#### [WHAT IS BEING ASKED]
Restate word for word the lines of the entries below, starting with the line that holds "1100x619 pixels." and ending with the line that holds "Given: Click the blue arrow next to Schritt 1", and no others.

#### [DATA IN THIS EXERCISE]
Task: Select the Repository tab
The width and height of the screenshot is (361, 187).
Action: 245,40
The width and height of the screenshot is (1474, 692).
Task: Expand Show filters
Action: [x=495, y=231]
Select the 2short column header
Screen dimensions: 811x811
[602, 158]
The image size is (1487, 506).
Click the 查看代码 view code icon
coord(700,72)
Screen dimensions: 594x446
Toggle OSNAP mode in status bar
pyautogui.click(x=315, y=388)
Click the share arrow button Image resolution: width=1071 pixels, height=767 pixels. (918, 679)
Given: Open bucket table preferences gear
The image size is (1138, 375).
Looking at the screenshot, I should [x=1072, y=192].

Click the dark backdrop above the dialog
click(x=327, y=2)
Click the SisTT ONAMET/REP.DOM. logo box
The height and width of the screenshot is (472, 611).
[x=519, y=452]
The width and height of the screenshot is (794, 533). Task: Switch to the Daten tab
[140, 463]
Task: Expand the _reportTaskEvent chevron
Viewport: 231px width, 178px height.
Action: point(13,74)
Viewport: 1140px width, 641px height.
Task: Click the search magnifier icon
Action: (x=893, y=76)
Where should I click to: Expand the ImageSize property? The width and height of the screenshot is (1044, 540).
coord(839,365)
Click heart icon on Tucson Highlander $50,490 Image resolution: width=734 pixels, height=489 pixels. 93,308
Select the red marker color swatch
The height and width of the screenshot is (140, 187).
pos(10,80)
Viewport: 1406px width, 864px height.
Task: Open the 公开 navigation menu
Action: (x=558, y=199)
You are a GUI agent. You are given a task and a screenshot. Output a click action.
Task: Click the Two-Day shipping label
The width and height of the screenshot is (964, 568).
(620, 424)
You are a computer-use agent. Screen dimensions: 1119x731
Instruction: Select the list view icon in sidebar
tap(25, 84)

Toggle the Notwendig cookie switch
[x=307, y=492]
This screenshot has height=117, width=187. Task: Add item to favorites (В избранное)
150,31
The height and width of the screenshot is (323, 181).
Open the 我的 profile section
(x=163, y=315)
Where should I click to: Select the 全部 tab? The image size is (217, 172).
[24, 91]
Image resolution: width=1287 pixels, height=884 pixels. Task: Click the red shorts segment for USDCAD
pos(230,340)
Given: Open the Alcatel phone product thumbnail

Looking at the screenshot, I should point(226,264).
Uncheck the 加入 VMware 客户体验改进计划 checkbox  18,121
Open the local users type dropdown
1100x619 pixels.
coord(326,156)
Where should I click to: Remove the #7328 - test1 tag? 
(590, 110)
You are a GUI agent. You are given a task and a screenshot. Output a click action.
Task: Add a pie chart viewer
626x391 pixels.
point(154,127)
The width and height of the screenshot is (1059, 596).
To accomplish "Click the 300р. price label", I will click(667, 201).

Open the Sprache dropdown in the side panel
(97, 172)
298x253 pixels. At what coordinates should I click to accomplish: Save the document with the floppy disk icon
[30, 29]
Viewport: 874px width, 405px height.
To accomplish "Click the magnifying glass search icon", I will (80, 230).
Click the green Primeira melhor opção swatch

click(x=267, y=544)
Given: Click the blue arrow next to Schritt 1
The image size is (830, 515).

#### [TASK RESPONSE]
1100x619 pixels.
coord(326,156)
Where should I click to: Remove the #7328 - test1 tag? 
(590, 110)
You are a GUI agent. You are given a task and a screenshot. Output a click action.
Task: Add a pie chart viewer
626x391 pixels.
point(154,127)
The width and height of the screenshot is (1059, 596).
To accomplish "Click the 300р. price label", I will click(667, 201).

Open the Sprache dropdown in the side panel
(97, 172)
298x253 pixels. At what coordinates should I click to accomplish: Save the document with the floppy disk icon
[30, 29]
Viewport: 874px width, 405px height.
To accomplish "Click the magnifying glass search icon", I will (80, 230).
Click the green Primeira melhor opção swatch

click(x=267, y=544)
Given: Click the blue arrow next to Schritt 1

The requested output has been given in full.